A brief overview of IBM's new 7 nm Telum mainframe CPU:

From the perspective of a traditional x86 computing enthusiast—or professional—mainframes are strange, archaic beasts. They're physically enormous, power-hungry, and expensive by comparison to more traditional data-center gear, generally offering less compute per rack at a higher cost.

This raises the question, "Why keep using mainframes, then?" Once you hand-wave the cynical answers that boil down to "because that's how we've always done it," the practical answers largely come down to reliability and consistency. As AnandTech's Ian Cutress points out in a speculative piece focused on the Telum's redesigned cache, "downtime of these [IBM Z] systems is measured in milliseconds per year." (If true, that's at least seven nines.)

IBM's own announcement of the Telum hints at just how different mainframe and commodity computing's priorities are.

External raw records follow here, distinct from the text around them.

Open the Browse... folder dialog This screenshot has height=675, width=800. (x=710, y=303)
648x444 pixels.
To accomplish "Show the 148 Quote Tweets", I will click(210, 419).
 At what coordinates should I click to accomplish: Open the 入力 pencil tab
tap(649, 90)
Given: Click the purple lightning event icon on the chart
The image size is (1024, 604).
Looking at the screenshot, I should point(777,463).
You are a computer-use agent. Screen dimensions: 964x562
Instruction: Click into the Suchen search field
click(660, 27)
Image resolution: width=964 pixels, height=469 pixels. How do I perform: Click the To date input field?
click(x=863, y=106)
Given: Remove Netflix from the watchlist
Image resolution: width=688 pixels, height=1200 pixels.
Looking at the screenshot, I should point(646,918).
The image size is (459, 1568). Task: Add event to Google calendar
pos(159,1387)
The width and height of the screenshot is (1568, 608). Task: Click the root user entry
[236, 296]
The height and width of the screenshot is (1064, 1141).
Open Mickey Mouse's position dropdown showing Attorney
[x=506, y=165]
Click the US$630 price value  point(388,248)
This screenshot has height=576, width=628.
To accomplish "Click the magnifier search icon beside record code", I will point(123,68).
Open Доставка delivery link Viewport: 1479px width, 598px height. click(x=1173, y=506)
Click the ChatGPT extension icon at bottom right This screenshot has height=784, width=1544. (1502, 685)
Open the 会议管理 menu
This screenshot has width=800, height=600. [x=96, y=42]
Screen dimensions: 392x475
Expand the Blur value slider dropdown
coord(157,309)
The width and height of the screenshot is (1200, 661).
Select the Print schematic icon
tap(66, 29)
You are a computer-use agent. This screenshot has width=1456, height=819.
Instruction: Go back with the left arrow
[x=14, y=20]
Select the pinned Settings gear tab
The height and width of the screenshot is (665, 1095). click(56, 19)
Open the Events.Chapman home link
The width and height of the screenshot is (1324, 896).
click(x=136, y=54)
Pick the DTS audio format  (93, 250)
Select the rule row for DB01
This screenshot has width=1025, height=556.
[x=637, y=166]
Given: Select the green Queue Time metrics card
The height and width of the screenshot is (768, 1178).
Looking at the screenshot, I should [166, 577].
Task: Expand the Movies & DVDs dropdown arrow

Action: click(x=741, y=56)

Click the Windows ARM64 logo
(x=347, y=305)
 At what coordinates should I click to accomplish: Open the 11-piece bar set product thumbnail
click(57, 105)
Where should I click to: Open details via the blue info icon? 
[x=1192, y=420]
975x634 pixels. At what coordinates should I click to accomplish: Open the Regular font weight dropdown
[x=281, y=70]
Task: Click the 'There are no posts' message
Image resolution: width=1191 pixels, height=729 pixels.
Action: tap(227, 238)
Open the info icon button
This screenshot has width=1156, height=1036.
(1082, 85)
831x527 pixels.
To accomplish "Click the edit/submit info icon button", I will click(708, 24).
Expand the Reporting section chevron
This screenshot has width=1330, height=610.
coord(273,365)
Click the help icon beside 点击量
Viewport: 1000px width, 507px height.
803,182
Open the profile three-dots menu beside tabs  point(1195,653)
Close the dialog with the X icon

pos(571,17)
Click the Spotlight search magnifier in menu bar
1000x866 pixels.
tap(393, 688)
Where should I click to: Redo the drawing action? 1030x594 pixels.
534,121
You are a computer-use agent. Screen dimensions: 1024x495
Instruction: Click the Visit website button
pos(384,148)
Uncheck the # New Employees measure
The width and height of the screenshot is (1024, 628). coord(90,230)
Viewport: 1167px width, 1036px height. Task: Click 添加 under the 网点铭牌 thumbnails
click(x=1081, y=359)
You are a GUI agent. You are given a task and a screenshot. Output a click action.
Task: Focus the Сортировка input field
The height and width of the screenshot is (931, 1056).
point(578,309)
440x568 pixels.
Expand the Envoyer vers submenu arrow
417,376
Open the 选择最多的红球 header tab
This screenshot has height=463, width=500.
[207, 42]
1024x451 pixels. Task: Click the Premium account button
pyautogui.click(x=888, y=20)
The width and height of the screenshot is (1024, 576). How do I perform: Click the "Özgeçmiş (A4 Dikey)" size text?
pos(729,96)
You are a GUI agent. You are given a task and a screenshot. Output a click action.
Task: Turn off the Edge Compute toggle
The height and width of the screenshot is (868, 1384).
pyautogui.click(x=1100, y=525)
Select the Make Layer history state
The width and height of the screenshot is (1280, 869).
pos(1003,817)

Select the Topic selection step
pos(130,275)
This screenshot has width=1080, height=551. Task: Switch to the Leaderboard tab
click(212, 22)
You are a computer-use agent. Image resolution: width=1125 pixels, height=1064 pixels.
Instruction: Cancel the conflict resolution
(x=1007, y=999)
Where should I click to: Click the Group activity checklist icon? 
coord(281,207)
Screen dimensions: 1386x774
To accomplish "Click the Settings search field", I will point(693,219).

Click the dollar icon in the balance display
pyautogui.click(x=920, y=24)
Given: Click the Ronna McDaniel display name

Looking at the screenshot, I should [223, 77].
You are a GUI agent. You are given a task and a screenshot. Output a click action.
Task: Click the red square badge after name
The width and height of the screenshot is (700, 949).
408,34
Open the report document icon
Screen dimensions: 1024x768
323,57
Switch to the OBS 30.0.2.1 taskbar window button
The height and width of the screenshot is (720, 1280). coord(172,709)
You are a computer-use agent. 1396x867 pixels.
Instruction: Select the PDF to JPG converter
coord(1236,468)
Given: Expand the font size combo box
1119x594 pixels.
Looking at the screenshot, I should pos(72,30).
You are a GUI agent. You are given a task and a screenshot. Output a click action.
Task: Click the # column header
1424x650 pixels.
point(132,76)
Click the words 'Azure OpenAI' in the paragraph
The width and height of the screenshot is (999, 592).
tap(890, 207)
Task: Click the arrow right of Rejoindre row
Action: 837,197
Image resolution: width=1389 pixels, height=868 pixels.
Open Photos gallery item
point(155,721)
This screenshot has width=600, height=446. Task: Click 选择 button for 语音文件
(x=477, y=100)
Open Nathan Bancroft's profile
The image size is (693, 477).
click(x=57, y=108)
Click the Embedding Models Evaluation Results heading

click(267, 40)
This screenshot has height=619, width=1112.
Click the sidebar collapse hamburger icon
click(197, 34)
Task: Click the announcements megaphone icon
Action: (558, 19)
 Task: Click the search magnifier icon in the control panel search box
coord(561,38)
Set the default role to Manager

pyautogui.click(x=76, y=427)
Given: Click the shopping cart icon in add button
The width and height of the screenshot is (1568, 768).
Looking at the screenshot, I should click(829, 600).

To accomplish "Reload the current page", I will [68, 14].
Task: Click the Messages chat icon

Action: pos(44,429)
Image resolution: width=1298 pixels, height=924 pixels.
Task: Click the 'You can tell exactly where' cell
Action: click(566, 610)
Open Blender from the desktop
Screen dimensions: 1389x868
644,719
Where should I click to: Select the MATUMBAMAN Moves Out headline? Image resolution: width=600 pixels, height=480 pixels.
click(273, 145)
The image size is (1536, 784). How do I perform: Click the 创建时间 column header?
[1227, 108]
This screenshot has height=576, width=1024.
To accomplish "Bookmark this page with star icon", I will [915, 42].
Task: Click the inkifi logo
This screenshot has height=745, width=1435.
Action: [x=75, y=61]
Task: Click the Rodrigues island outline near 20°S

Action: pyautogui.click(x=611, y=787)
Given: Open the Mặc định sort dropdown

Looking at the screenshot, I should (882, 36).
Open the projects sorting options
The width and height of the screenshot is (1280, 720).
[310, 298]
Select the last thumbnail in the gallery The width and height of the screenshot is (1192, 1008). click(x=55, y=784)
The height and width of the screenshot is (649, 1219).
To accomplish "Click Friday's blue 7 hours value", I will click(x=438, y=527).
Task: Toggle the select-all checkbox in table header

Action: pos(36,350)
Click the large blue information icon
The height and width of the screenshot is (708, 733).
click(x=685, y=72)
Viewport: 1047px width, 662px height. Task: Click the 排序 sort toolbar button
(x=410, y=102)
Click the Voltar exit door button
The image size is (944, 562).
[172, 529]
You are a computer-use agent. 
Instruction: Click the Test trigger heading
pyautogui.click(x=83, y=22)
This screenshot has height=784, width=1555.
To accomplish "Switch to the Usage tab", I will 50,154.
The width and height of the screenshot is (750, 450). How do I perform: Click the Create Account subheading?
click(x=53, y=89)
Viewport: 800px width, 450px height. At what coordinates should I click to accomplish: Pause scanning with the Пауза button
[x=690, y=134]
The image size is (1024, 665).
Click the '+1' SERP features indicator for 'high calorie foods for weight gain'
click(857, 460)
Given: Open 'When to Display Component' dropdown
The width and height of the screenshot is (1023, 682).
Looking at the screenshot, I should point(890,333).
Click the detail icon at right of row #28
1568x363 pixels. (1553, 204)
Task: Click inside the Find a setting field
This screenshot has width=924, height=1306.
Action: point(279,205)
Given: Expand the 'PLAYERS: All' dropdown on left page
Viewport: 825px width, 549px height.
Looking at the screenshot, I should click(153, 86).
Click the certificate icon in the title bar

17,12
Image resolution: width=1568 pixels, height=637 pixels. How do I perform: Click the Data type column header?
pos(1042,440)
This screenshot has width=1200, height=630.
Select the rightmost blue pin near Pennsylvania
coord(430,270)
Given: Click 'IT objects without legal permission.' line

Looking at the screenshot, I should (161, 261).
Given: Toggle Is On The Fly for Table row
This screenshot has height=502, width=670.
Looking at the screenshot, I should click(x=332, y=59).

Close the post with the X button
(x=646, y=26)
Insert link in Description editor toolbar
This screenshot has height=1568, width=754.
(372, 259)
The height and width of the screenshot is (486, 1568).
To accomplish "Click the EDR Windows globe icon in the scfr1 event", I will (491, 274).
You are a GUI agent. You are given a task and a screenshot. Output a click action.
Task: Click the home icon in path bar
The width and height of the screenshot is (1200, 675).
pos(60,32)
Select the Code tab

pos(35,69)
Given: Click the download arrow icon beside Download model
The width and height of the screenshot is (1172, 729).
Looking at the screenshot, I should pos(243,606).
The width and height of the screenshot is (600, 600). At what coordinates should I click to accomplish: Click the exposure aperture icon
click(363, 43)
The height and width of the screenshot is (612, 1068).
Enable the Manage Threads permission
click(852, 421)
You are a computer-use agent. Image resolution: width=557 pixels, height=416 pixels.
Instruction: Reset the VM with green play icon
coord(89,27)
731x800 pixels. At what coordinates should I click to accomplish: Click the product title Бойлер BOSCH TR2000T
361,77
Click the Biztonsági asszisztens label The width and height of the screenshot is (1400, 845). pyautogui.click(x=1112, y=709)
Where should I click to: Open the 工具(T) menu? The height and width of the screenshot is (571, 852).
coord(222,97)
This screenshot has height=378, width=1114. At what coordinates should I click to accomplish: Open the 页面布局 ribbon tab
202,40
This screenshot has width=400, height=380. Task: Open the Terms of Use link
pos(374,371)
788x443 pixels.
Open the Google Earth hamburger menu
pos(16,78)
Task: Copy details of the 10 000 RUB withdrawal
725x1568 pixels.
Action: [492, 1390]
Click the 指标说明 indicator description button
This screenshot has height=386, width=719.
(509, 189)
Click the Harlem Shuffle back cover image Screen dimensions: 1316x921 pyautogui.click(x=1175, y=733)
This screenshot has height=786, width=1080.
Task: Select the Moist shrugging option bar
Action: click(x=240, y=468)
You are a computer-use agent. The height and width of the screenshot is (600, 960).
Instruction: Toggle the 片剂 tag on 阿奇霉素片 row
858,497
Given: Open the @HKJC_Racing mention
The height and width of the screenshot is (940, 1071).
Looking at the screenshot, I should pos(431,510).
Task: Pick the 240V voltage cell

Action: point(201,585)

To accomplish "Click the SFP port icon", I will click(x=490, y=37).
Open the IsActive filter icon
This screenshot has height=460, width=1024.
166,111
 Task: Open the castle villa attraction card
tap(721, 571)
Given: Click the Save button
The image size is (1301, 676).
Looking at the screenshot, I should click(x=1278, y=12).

It casually describes Telum's memory interface as "capable of tolerating complete channel or DIMM failures, and designed to transparently recover data without impact to response time."

When you pull a DIMM from a live, running x86 server, that server does not "transparently recover data"—it simply crashes.

Telum is designed to be something of a one-chip-to-rule-them-all for mainframes, replacing a much more heterogeneous setup in earlier IBM mainframes.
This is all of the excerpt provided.